ここでは英語での質疑応答です。学生は緊張しているせいかなかなか質問が出ない状況ですが、そんな中でも現地従業員の方々は一生懸命質問を引き出そうとしてくれます。
この方は日本語で挨拶してくれました。日本で勉強したわけではなく、フィリピンで勉強したとのこと。もちろん英語にも堪能です。同じような年齢の方を選んでくださっているのですが、学生は圧倒されそうです。がんばれ!
加々美さんや現地従業員の方のサポートもあり、みんなだんだんと話せるようになりました。学生は個々の課題テーマを持ってこのプログラムに参加しているので、企業の環境問題や雇用、水質問題だけではなく、工場以外のSDGsの質問、例えば食生活の質問などをしていましたが、それにも優しく答えてくれていました。
最後に今回の工場見学のメンバー全員で記念撮影です。もうみんな気持ちも打ち解けあって楽しそうな感じですね。
ランチパーティー
工場見学の締めくくりは用意してくださったランチパーティーです。従業員の方々と学生は交互に座りどんどん仲良くなっていきます!
大勢の前で英語を使って話すのは少し恥ずかしかったかもしれませんが、同じような年齢での会話は国境を越えてしまいますね。
終了時間になっても席を離れたくない学生ばかり。本当に良い工場見学でした。ヤマシンフィルタ様、本当にありがとうございました。
工場見学を終えて(学生の感想)
- めったに見られない工場見学が経験できたので良かったです。事務室では女性しかいないことに衝撃を受けました。その後のランチ交流会も非常に良かったです。
- 日本人の視点から、実際に住んだ感想やフィリピンの方の特徴が聞けてよかったです。
このような機会がなければ絶対に見られないような工場設備や女性が重要職で働く姿などが見られてとても興味深かったです。ランチの際の交流もとても楽しかったです。

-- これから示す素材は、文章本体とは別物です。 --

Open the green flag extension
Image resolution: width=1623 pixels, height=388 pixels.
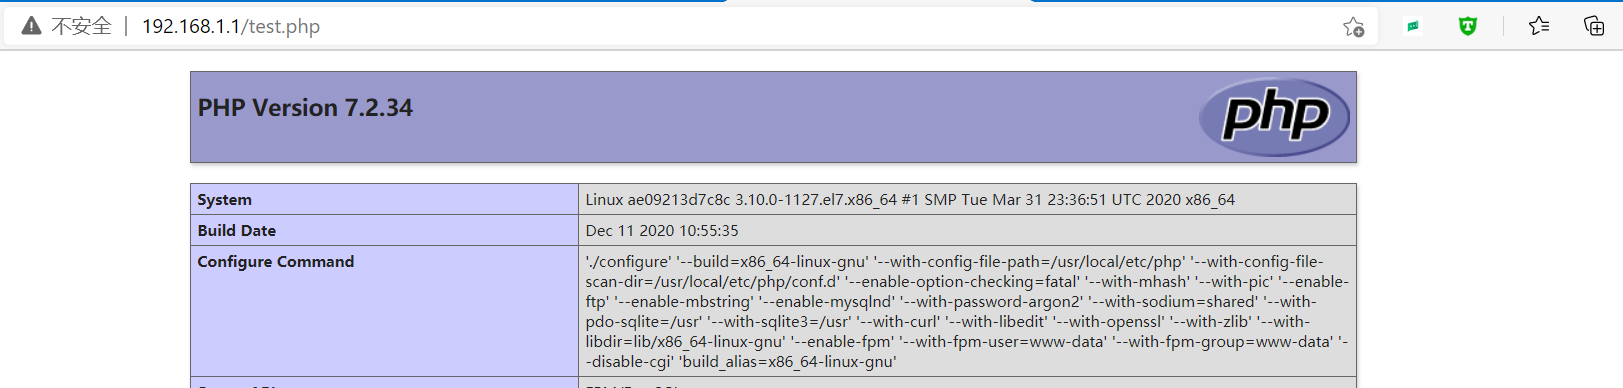pos(1413,27)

- 従業員の組織図のようなものが表に掲示されていることに驚きました。
またマネージャーなどの上の役職はほとんどが女性であり、男性は主に力仕事を任されていることがわかりました。
- 会社の概要やSDGsへの取り組みを伺い、実際にどのような人がどのような役割を担っているのか自分の目で見て学ぶことができました。さらに、従業員の方々と質問をしあったり、お話しする時間もあり、大変充実していました。
- 工場は男性が多く働いているイメージだったので、非常に驚きました。特に、管理職はほとんどが女性の方で衝撃を受けました。
- ランチタイムの際にヤマシンフィルタで働いていることは幸せかと質問しました。
ここで働いていることは幸せであるという答えをいただきました。現地の人にとって、ヤマシンフィルタの存在が雇用の提供となっているだけでなく、やりがいのある仕事として重宝されているということを感じ取ることができました。